→ **Problem description**
Transcribe the items starting at the first line and ending at the line containing "Action: coord(799,389)", both included, keeping every line exactly as it appears.

BEGIN Information supplied

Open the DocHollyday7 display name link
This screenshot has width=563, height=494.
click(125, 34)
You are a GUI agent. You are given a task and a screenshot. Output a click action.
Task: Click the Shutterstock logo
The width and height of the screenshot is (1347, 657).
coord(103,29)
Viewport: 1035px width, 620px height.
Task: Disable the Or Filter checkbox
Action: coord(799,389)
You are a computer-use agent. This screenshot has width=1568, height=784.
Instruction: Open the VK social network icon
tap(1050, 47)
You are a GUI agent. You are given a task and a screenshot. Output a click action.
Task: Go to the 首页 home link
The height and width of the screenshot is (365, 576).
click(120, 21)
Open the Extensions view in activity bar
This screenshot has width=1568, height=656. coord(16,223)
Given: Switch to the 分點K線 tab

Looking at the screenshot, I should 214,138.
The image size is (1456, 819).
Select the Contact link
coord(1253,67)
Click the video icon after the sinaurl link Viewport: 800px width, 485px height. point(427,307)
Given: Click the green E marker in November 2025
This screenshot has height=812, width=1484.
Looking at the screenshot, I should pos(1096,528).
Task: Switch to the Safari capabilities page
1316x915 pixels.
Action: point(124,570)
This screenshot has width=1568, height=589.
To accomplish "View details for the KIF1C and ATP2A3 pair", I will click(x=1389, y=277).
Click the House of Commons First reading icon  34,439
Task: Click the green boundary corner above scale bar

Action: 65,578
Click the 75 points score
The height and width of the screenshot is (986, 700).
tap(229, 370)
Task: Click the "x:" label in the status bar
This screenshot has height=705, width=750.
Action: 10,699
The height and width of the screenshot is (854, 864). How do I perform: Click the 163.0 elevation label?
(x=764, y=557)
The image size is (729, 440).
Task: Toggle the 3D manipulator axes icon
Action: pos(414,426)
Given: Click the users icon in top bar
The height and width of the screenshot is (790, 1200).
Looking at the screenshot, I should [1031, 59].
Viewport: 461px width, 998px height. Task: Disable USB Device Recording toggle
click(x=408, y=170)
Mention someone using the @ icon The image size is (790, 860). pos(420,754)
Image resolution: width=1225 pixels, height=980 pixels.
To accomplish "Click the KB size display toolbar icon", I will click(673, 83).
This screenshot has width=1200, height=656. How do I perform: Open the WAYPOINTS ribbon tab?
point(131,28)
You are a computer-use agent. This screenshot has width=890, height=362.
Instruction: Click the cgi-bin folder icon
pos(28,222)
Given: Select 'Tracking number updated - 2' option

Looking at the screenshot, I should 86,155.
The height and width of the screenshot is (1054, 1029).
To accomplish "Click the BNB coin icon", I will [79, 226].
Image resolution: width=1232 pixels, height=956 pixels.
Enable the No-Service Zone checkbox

END Information supplied

→ **Full solution**
Open the DocHollyday7 display name link
This screenshot has width=563, height=494.
click(125, 34)
You are a GUI agent. You are given a task and a screenshot. Output a click action.
Task: Click the Shutterstock logo
The width and height of the screenshot is (1347, 657).
coord(103,29)
Viewport: 1035px width, 620px height.
Task: Disable the Or Filter checkbox
Action: coord(799,389)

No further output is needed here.